Rohmer, Stascha (CSIC, Madrid): "La vida es un genero literario": The relation between Life and Literature in the Philosophy of José Ortega y Gasset. Ortega y Gasset (1883-1955) is the most significant Spanish thinker of the twentieth cen-tury. He represents a spiritual pluralism beyond idealism, materialism and dogmatism. His extensive body of work,
which develops a unique and particular awareness of life and treats of a complex spectrum of topics with stylistic brilliance, has had a wide-reaching impact on European culture. The paper I propose considers the question of the relationship between Ortega y Gasset's conception of life and his concept of literature. In view of this, I want to examine the work of José Ortega y Gasset in three stages: In the first stage, I will examine Ortega y Gasset's philosophy as an
integrative system of thought that succeeds in overcoming the traditional metaphysical opposition between subject and world. Ortega's notion of human life as ultimate reality will occupy the centre here. In the second stage of the paper I want to show that it is this assumption of human life as the basic reality, that brings Ortega's thought in proximity to
the life-philosophy of Wilhelm Dilthey. Ortega and Dilthey share the concern to bring together life and reason within a broader conception of rationality that would allow the whole person to become an object of philosophical self-reflection. The development of this conception is precisely the task of what Ortega calls "historical reason". Thirdly I will try to explain why Ortega considers this historical reason as a "narrative reason" - a reason of "telling".
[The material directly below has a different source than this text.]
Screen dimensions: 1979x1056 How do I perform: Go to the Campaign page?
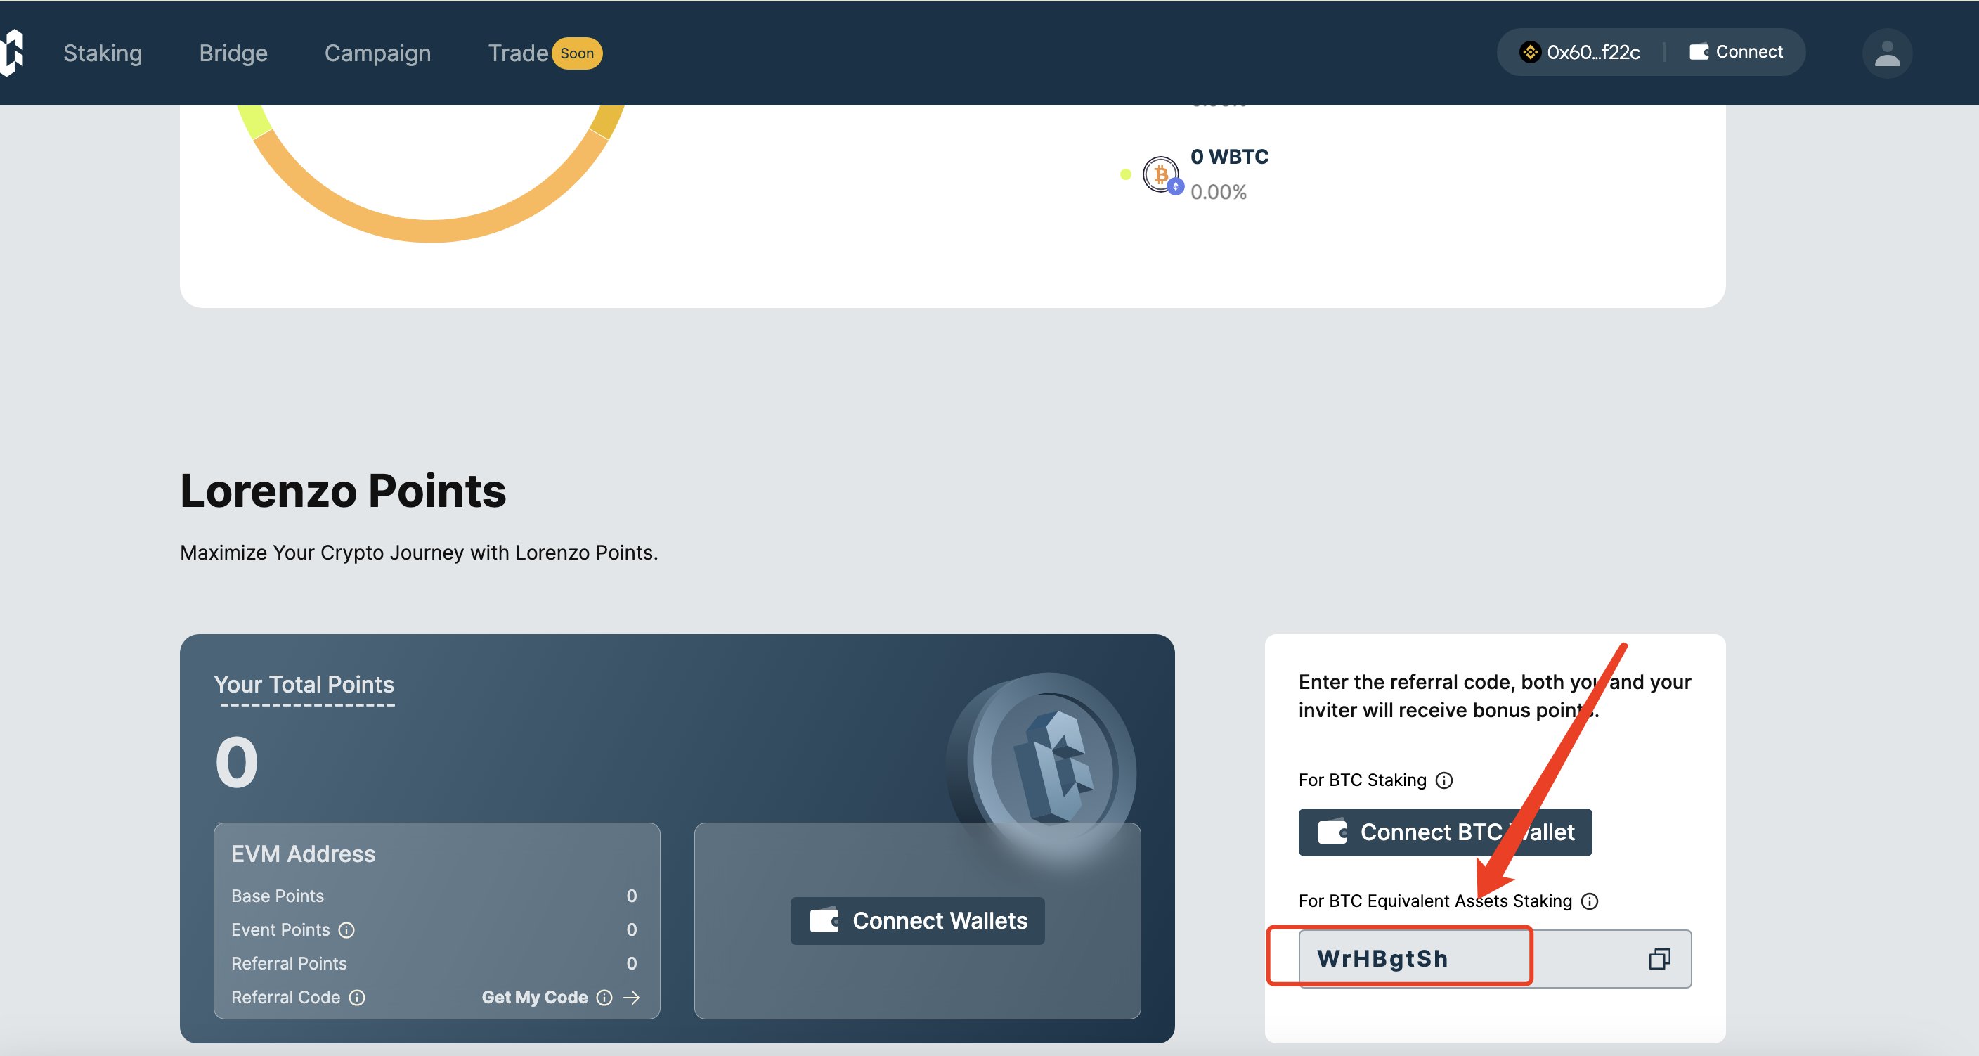coord(377,53)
Vasalou, Sophia (Cambridge) Schopenhauer and the sublime standpoint of philosophy: Arthur Schopenhauer owes a great part of his reputation to the central place he gave to aesthetic experience and artistic expression in his philosophical preoccupations. Aesthetic experience was valued not only for the cognitive access it gave to a higher reality, but also as a means of escaping the sufferings of a life whose inner nature Schopenhauer had identified as a blindly striving, purposeless will.

One question which has received little attention, however, concerns the status of Schopenhauer's own philosophical discourse and its relation to artistic expression - which includes, amongst the highest arts, literary discourse. On the one hand, Schopenhauer describes philosophical discourse in terms of rational or conceptual knowledge, and such knowledge is sharply contrasted in his account with aesthetic apprehension, which is non-conceptual and consists in the apprehension of (a creative reworking of) Platonic Forms or Ideas. But what I will try to show is that, despite the tensions generated from this description, his own philosophical practice is best understood in terms of the aim of cultivating an aesthetic form of vision, and in particular, as an exercise in the evocation of the sublime. The experience of the sublime is one that involves the contemplation of Ideas containing an element terrible to the human will, and thus a movement of ascent in overcoming this hostility so as to attain an aesthetic - that is, a disinterested - stance. Schopenhauer's philosophical project, in its ramifications, can be identified as a contemplation of the Idea of humanity, enabled by assuming the detached vantage point sub specie aeternitatis whose terrible quality explains the very attraction, otherwise paradoxical, which Schopenhauer's grim philosophy holds for us. This sublime vision of human life from above is accomplished not by means of philosophical argument, but by the literary qualities and visionary force of Schopenhauer's writing, and accommodating this understanding involves a revised view of the status of philosophy as an artistic discourse.